Çünkü tembeller ya da öğrenecekleri gerçeklerden korkuyorlar. Çünkü o belgesellerde, kitaplarda ülkenin ne denli yoksul, ne denli korunaksız olduğunu görecekler. Sözüm ona tarihsel dizilerdeki haremde eğitim filan hak getire, ülke veremden, sıtmadan ölmeye yatmış bir ülke! Okuyanı yazanı parmakla gösteriliyor. Ülkede ev yapmak için çivi bile yok! İşte mucize kendini gösteriyor, Köy Enstitüleri, yoksul köy çocuklarını kadınerkek bir araya getiren, onları birer öncü olarak yetiştirmeye çalışan Köy Enstitüleri.
Çünkü onlar yaparak öğreniyorlar, ekerek öğreniyorlar, balık tutarak öğreniyorlar ve her biri köylerine döndüklerinde, birer yol gösterici oluyorlar.
Bu ülkenin gerçeklerini ilk yazan yazarlar onların içinden çıkıyor. İlk türküleri derleyenler onlar, hiçbir şey bilmeyen köylülere kadın-erkek ayrımı yapmaksızın, ilk harfleri öğretenler onlar! Ama böyle bir mucize tehlikeli. Hele de Kurtuluş Savaşı’yla kurulan bir ülkenin bunu gerçekleştirmesine asla izin verilmemeli! Çünkü kapitalist dünya düzeni, böyle gerçek başkaldırıları sevmez. O kendinin biçimlediği ülkeler ister! Bu nedenle iktidarları ele geçirir, binlerce oyunu vardır ve sonuç Köy Enstitüleri kapatılır. Eğer mucize devam etseydi, bugün Türkiye kendine yeten, eşitliğinin, adaletin türkü söylediği, mutlu insanlar ülkesi olurdu.

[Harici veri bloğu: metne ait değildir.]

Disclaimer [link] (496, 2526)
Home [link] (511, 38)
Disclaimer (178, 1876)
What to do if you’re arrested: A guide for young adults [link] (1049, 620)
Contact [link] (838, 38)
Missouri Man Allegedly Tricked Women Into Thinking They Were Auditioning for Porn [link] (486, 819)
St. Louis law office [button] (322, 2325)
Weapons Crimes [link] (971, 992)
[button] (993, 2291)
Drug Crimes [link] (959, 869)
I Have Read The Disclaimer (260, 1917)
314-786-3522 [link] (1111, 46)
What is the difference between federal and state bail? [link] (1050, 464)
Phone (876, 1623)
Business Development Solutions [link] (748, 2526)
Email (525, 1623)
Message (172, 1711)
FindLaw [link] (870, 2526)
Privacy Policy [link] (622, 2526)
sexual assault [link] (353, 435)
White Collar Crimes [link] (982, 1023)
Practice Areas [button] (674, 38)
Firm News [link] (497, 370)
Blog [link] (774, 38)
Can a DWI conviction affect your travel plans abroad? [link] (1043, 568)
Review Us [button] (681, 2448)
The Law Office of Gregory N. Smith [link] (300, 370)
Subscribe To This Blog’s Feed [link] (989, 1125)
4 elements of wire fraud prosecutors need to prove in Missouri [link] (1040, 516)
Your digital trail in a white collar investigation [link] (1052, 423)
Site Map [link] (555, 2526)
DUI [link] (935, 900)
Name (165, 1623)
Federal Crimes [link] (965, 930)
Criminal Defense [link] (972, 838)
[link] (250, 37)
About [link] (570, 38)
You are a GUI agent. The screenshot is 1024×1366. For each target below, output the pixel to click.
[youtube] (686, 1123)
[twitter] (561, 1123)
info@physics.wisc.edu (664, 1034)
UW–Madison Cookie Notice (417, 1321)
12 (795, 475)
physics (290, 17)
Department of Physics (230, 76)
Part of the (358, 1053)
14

Her seferinde bunları düşündüğümde beni ağlatan budur. Elbette sadece ben değil, pek çok kişi bunu bilir, bildikleri için de 2001 yılında “Yeni Kuşak Köy Enstitülüler Derneği’ni” kurdular. 2500 abonesi olan bir de dergileri var. İMECE! Ve Köy Enstitülerini yeni kuşaklara anlatmak, eğitimde yeni bir yol bulmak için pek çok kitap bastılar, pek çok toplantı yaptılar. Amaç yeniden bir mucize yaratmanın yollarını bulmak! Bizler de bildiğimiz, duyduğunuz hikâyeleri bu dernekle paylaşabiliriz. Çalışma grupları kurup yepyeni bir eğitimin tohumlarını atabiliriz. Çünkü gerçek ve en ağır karşı darbe eğitime yapılmıştır. Okullar, ülkenin başkentini bile bilmeyen öğrencilerle dolu. Bunu hak etmiyorlar.